If you are using AliasFinder for your research please cite our paper Stock and Kemmer (2020). The BibTeX entry is:
@ARTICLE{2020JOSS....5.1771S,
author = {{Stock}, Stephan and {Kemmer}, Jonas},
title = "{AliasFinder: A Python script to search for the true planetary frequency within radial velocity data}",
journal = {The Journal of Open Source Software},
keywords = {Python, astronomy, exoplanets, signal search, radial velocity},
year = "2020",
month = "Jan",
volume = {5},
number = {45},
eid = {1771},
pages = {1771},
doi = {10.21105/joss.01771},
adsurl = {https://ui.adsabs.harvard.edu/abs/2020JOSS....5.1771S},
adsnote = {Provided by the SAO/NASA Astrophysics Data System}
}
Testing the two peaks of P1 ~2.64 d and P2 ~ 1.60 d shown in Trifonov et al. (2018).

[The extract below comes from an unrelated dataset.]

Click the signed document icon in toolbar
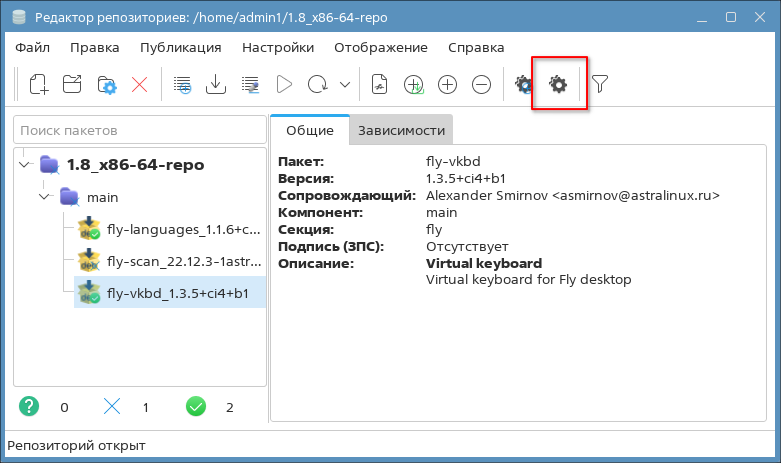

Executing the script from the Example folder in a terminal:
AliasFinder GJ436.yaml
Output:
Welcome to the AliasFinder V1.0.
Please select the sampling frequency you want to test from the plot
We zoom to the range of f ~ 1/d and select the peak (Note - most times this peak is actually made by two peaks: one at the frequency of the sidereal day and another at the solar day. Use the zoom function to select one to a precision of approximately 3-4 decimals.):
Your selected sampling frequency is 1.00297
Please check 1. frequency you want to simulate
The predicted freq is: 0.37879 (= 2.6400 d)
The closest found freq is: 0.37831 (= 2.643 d)
Do they fit? (yes/no)
(If you want to manually choose another
frequency please also type 'no')
>>> yes
Please check 2. frequency you want to simulate
The predicted freq is: 0.62418 (= 1.6021 d)
The closest found freq is: 0.62483 (= 1.6 d)
Do they fit? (yes/no)
(If you want to manually choose another
frequency please also type 'no')
>>> yes
Please check 3. frequency you want to simulate
The predicted freq is: 1.38176 (= 0.7237 d)
The closest found freq is: 1.38141 (= 0.7239 d)
Do they fit? (yes/no)
(If you want to manually choose another
frequency please also type 'no')
>>> yes
Simulating Freq. # 1
100%|████████████████████████████████████████████████████████████████████████████████████████████████████████████████████████████████████████████████████████████████████████████████████████████████████████████████████████████████████████| 100/100 [00:27<00:00, 3.60it/s]
Simulating Freq. # 2
100%|████████████████████████████████████████████████████████████████████████████████████████████████████████████████████████████████████████████████████████████████████████████████████████████████████████████████████████████████████████| 100/100 [00:28<00:00, 3.10it/s]
Simulating Freq. # 3
100%|████████████████████████████████████████████████████████████████████████████████████████████████████████████████████████████████████████████████████████████████████████████████████████████████████████████████████████████████████████| 100/100 [00:26<00:00, 4.48it/s]
After the sampling is finished, the final plot is shown. It is obvious, that only the period of ~ 2.6 d (f ~ 0.38 1/d) is able to reproduce the observed periodogram correctly.